From the records below, pull out every line that contains the string "tutti" and copy each one in full.

Data for locating words and elements:
○ ○ ○ ○ ○

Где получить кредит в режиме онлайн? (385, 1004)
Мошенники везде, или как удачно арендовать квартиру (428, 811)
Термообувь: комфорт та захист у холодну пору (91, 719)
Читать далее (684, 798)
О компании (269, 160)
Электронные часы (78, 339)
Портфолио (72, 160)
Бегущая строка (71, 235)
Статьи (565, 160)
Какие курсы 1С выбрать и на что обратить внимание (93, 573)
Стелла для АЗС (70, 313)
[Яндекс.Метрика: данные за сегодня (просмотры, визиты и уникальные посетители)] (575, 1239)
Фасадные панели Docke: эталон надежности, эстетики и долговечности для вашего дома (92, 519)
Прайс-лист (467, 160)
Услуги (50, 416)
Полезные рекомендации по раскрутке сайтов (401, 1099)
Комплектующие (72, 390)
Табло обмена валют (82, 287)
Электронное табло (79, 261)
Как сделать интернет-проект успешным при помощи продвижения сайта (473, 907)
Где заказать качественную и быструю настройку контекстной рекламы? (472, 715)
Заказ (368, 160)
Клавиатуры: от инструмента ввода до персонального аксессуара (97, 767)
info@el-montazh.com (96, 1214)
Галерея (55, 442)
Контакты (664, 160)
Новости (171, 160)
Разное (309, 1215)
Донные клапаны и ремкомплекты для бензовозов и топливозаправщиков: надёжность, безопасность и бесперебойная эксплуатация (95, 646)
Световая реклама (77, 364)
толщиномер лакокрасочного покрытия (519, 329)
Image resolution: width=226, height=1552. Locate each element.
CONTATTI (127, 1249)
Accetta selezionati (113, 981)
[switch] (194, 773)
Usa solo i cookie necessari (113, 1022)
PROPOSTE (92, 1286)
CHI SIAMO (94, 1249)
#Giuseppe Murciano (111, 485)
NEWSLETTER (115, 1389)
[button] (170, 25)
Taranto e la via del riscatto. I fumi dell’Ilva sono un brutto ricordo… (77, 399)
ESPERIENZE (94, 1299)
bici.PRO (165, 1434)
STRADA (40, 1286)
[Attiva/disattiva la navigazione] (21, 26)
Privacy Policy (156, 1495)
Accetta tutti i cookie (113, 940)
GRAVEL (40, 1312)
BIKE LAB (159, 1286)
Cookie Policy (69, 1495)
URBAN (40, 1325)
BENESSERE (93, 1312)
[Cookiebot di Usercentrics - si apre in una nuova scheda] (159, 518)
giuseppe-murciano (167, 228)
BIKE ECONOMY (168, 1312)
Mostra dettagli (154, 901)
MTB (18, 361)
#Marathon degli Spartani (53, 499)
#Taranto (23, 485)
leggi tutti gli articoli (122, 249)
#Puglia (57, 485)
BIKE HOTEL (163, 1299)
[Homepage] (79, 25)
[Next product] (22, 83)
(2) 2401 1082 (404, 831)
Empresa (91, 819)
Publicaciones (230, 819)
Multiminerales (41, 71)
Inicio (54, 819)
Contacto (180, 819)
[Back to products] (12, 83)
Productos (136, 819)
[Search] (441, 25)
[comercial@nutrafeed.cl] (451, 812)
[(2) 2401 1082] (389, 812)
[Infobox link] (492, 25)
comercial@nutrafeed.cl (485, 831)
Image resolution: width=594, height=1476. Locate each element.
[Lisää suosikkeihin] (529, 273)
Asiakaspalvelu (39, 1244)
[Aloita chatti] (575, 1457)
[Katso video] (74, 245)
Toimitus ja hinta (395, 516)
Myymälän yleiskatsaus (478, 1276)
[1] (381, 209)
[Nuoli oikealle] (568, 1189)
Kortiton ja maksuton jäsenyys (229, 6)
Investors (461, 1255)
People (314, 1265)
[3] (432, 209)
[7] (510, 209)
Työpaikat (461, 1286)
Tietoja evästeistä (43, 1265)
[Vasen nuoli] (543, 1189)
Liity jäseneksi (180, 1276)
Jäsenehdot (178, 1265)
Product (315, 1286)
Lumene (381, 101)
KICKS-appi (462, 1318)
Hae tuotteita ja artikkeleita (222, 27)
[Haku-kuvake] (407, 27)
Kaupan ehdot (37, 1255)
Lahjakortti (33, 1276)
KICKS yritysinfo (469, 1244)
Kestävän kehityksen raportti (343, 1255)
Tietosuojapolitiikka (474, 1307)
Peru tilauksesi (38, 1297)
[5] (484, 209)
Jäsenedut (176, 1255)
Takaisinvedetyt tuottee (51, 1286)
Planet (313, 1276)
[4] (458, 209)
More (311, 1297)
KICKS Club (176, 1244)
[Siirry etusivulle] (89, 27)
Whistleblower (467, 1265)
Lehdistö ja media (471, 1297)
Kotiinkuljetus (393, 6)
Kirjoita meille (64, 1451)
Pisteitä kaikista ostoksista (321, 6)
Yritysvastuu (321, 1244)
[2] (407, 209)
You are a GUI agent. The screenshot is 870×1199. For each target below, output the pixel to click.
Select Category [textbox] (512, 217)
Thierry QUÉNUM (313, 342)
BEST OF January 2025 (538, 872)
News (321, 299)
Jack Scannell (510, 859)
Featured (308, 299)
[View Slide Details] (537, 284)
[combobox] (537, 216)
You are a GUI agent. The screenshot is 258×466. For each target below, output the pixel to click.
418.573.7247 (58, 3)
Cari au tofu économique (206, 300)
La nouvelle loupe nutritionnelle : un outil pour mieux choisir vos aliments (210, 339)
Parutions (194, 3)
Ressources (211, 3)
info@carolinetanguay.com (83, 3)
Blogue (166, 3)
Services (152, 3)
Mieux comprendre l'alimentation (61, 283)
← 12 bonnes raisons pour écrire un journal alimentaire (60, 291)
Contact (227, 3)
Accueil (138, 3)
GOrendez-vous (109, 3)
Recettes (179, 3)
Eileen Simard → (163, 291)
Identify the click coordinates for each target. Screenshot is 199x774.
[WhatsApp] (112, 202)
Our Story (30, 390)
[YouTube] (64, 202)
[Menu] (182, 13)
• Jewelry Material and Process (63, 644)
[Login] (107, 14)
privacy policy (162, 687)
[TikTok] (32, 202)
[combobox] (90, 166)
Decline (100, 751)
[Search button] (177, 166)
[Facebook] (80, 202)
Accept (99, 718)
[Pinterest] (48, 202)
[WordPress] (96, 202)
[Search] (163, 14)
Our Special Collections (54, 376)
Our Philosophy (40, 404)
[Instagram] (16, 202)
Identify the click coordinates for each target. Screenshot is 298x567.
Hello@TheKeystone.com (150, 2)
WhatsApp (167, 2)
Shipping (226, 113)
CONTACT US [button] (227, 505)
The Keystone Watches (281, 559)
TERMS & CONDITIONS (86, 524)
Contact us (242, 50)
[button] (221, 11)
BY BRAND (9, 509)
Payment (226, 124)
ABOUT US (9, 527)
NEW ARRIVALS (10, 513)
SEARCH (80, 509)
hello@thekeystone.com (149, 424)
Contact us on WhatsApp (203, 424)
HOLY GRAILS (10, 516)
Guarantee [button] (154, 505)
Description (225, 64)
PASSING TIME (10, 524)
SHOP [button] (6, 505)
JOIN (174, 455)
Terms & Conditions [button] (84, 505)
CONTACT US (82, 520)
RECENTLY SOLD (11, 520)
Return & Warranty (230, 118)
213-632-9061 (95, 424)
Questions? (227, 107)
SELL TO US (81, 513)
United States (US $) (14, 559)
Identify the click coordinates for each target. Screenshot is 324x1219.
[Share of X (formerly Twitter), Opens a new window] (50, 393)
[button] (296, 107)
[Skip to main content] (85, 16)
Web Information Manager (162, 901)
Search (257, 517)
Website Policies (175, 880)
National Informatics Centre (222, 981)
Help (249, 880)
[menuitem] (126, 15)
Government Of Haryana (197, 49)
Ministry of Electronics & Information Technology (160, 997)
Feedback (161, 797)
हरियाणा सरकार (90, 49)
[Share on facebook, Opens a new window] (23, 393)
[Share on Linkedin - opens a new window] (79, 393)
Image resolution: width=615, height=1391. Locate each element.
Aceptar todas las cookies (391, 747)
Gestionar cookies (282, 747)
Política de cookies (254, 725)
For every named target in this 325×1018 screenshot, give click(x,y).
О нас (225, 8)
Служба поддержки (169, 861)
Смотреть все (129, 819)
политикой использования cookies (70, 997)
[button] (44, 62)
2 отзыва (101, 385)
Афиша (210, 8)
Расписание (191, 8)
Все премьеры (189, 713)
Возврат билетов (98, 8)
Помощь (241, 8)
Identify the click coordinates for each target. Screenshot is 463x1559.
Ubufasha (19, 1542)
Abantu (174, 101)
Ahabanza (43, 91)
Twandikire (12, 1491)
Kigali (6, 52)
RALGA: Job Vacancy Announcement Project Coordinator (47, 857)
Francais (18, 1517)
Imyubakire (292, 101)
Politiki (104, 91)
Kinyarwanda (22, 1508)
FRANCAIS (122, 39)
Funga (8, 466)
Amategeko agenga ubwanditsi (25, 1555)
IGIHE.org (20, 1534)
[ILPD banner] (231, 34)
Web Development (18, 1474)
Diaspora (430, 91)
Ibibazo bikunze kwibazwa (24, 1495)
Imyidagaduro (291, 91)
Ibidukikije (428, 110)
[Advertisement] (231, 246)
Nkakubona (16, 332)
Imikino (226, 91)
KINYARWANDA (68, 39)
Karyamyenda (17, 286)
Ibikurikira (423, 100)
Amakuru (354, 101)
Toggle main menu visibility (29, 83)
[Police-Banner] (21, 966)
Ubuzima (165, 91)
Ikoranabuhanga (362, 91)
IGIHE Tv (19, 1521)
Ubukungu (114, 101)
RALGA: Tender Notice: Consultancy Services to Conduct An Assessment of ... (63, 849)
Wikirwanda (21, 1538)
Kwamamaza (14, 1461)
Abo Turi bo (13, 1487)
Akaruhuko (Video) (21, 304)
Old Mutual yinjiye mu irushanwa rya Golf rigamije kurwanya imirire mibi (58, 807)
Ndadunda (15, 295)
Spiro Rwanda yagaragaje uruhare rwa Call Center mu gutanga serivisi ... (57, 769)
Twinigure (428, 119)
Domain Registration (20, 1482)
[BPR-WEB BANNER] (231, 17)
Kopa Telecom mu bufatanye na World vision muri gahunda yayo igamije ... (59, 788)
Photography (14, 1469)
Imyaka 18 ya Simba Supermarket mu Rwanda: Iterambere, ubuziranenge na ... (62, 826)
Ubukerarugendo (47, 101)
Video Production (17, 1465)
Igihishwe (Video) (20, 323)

○ ○ ○ ○ ○

__SOLUTION__:
Accetta tutti i cookie (113, 940)
leggi tutti gli articoli (122, 249)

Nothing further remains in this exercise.